It's a very common question in the field and has a lot of answers on the internet. However, I would want to answer this based on my own personal experience training, deploying, and maintaining ML models using both frameworks. The keyword that I want to highlight here is deploying
and maintaining
. This factor often mislooked by fellow data scientists because we tend to not think further and not involve more than the model training process.
Also, unlike many other articles, in the end of this blog I will give my clear-winner answer and not a vague pros-and-cons answer. However, it is not to devalue the works done by both frameworks' maintainers, just mere personal choice from 2 options.
Tensorflow Versions Incompatibility
An ML model trained on let say tensorflow v2.13
cannot be imported and used using other versions like v2.12
and v2.14
. This introduces a lot of problem in the productions.
Considering you have 2 ML models, one is trained on v2.12
and another one trained on v2.13
. In a scenario where you would want to deploy both models on a single environment/runtime, you are very much not possible to do that because you can't install both versions. The only way is to have 2 different runtimes which can be translated into perhaps 2 codebases and 2 servers that basically means double the work and double the cost.
Other than that, let say you have a legacy model which has not been properly documented. You would need to trial-and-error with different versions of tensorflow just to find the correct one.

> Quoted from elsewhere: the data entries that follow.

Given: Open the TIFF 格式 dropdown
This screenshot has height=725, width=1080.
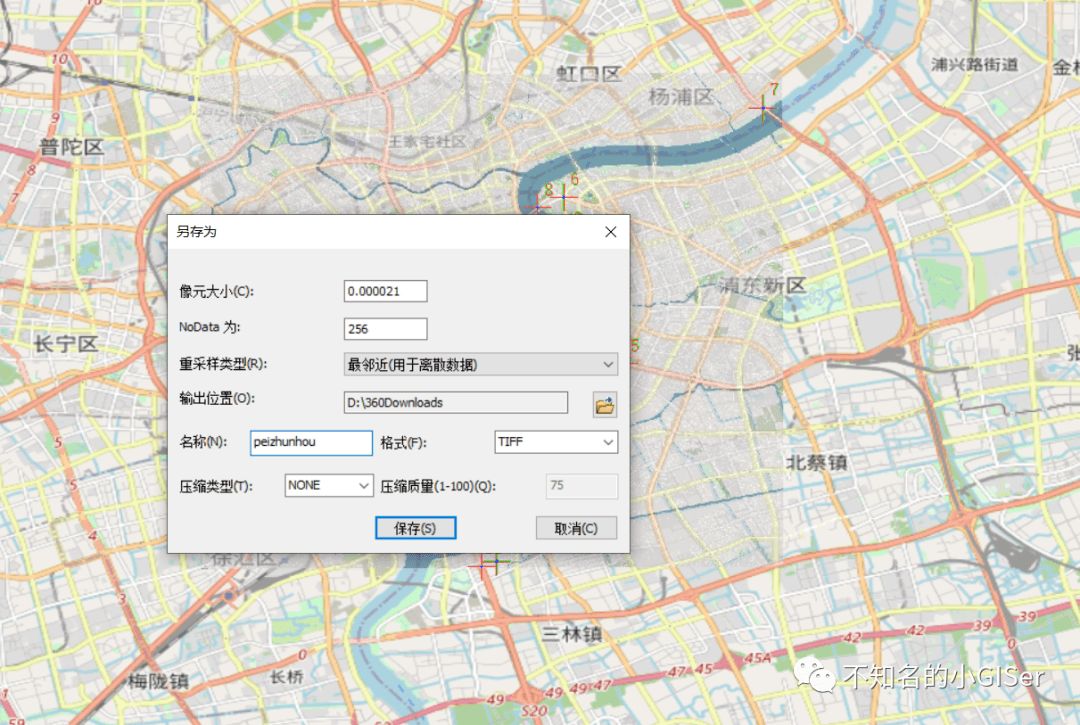Looking at the screenshot, I should point(556,442).
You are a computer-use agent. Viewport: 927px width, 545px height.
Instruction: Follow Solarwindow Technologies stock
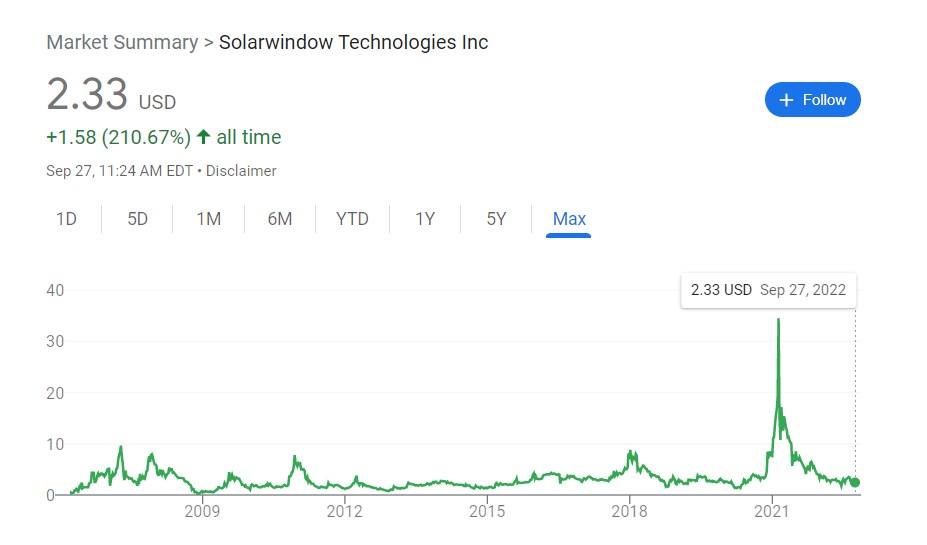[x=812, y=99]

To me that is just ridiculous.
CUDA Installation
I have an Ubuntu machine which I use for daily dev-works. I feel like this is a key information to understand the situation, I'm not even using Windows for this. In my attempt to install the GPU driver, CUDA, cuDNN etc, it seems like there's a lot of ways to install these drivers and libraries. However to my headache, nothing seems to work. My tensorflow seems to never able to run on CUDA. I even fresh install the OS trying to fix it. Some might say "skill issue", but I feel this is too complicated compared to my experience working with Pytorch which I will share later.

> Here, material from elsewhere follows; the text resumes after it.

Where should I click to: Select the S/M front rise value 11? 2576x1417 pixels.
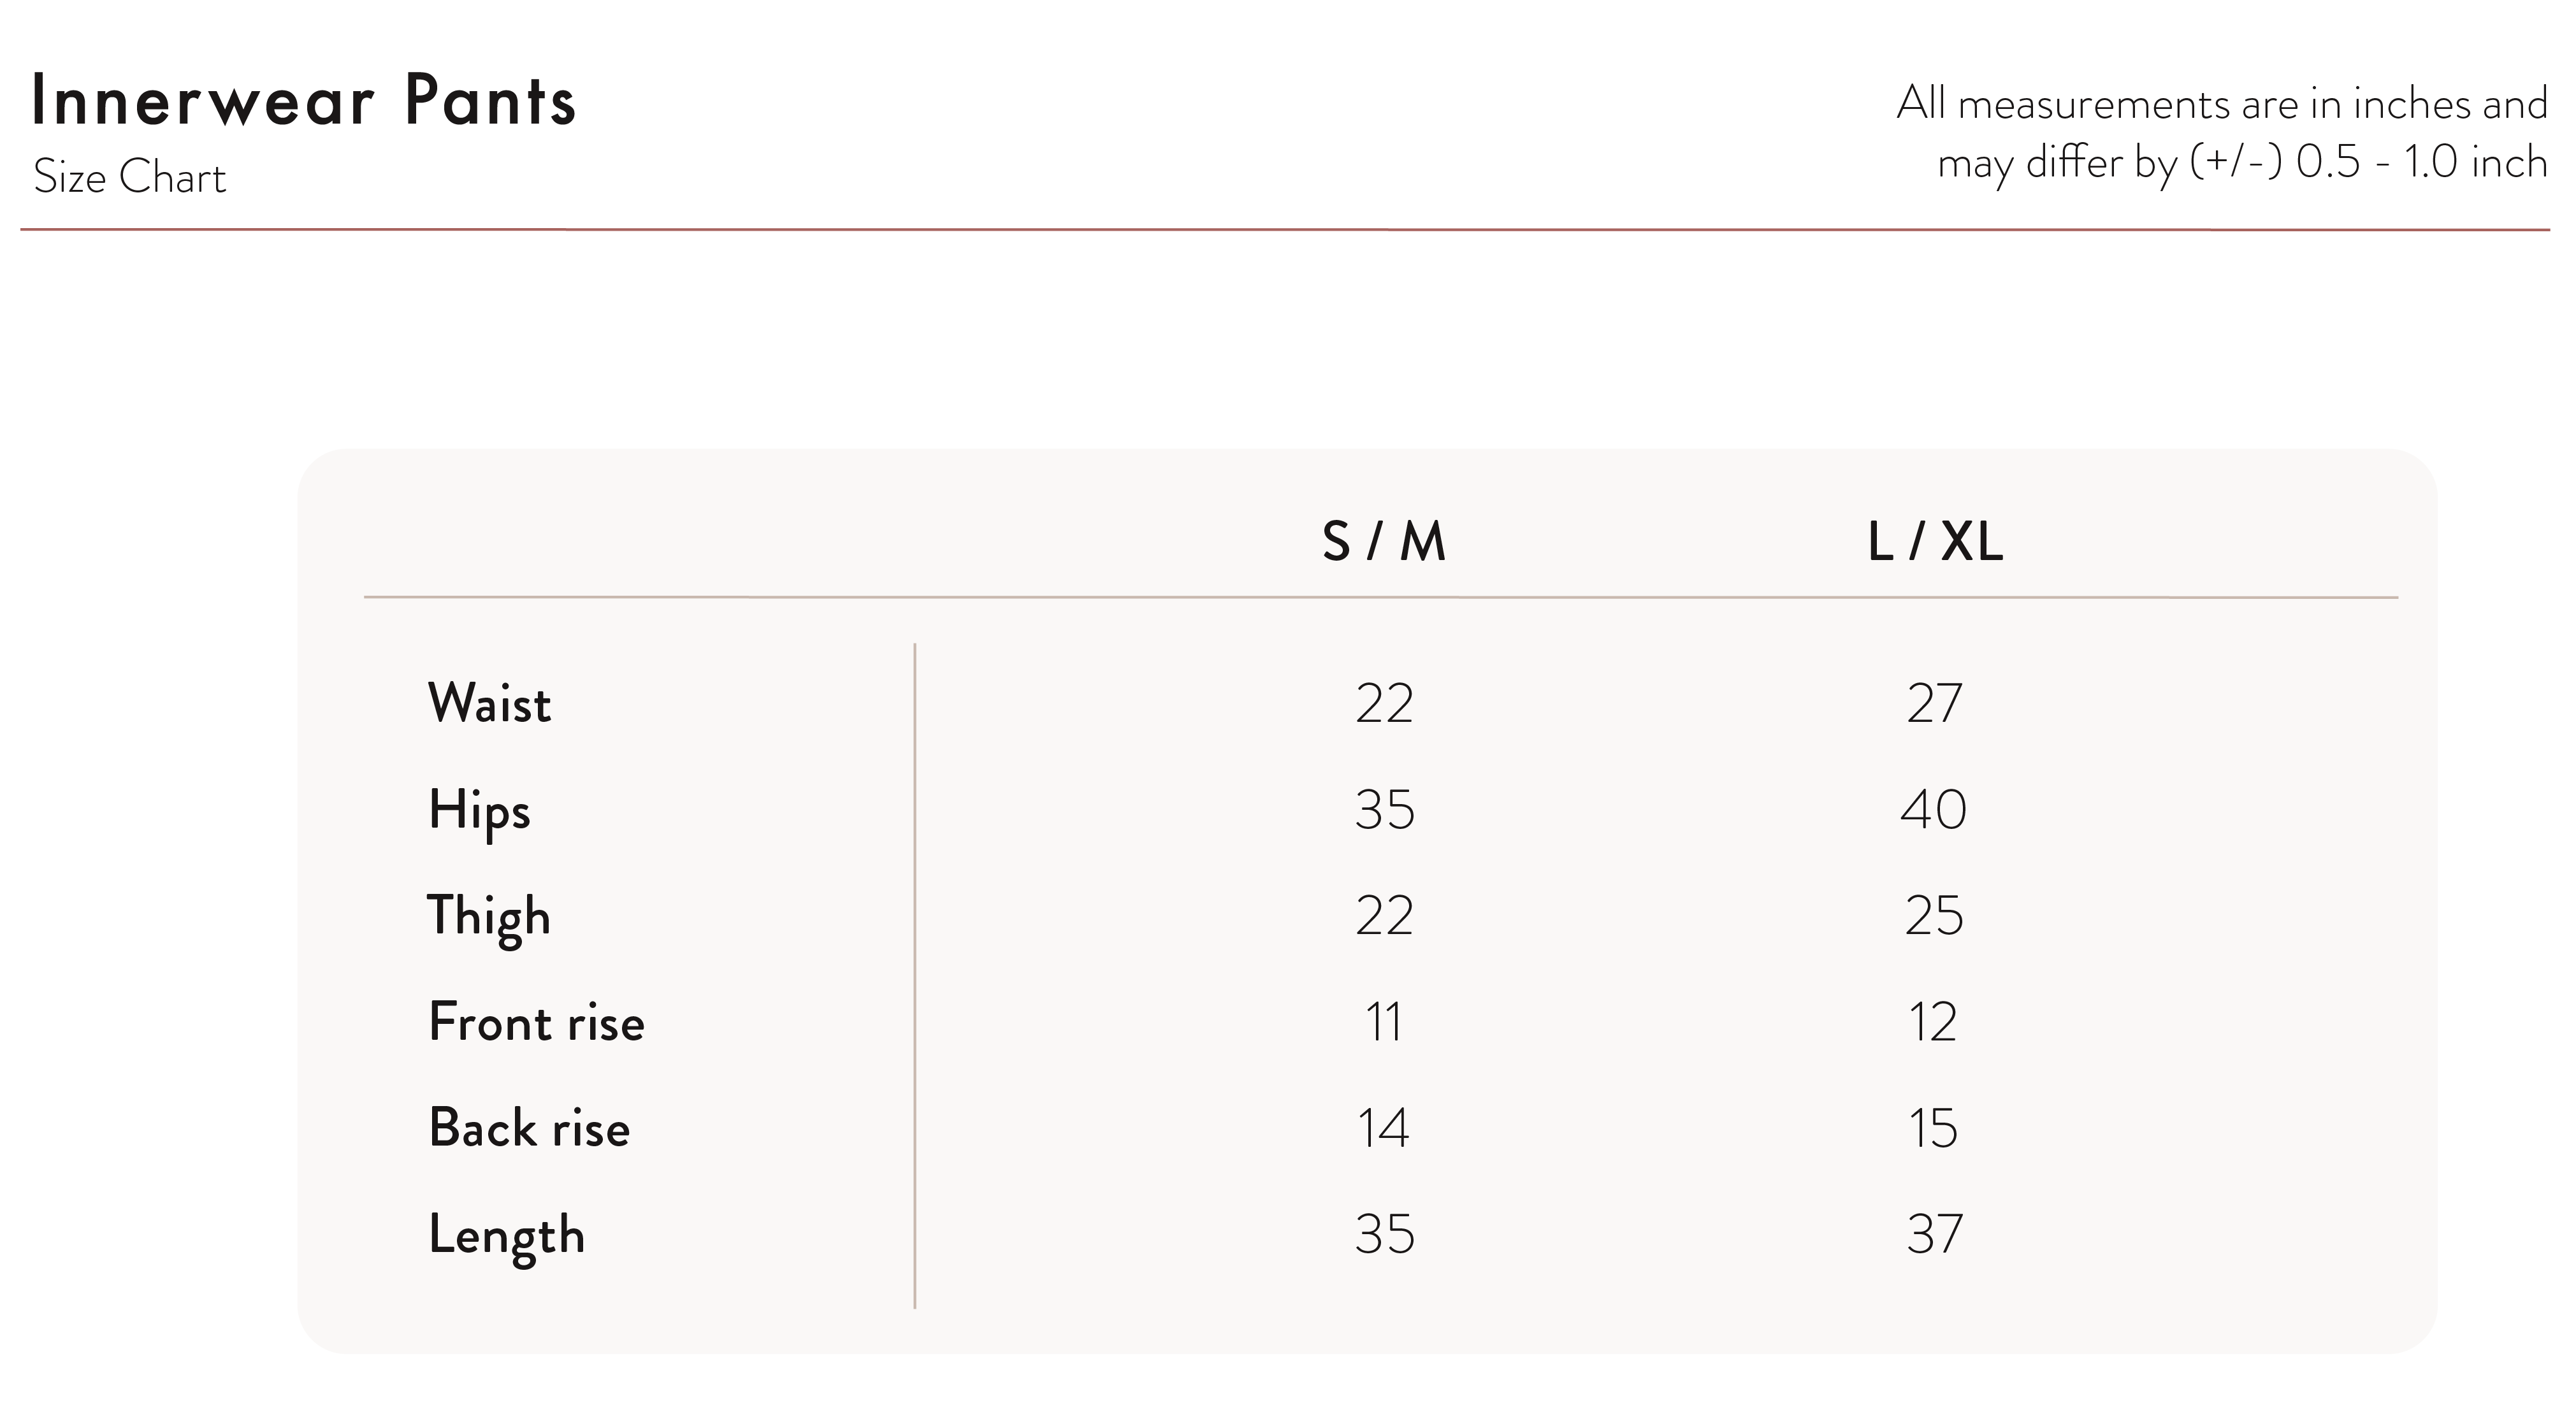click(1384, 1022)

Pytorch does not have the versions incompatibility issues. It might, between the 2 major releases such as v1
and v2
which is understandable but not between the minor releases. This solves all the painpoints I mentioned earlier. Easier to deploy, easier to maintain, less tech debt.
The CUDA installation is very much straight-forward. All you need to do is making sure your device already have GPU driver installed . The CUDA installation will all be handled by the pytorch. During pytorch installation, you can specify if you want to use CPU or CUDA. If you pick CUDA, the installation will be bundled together with CUDA-related libraries and you pretty much ready to go.
https://pytorch.org/get-started/locally/
Use pytorch.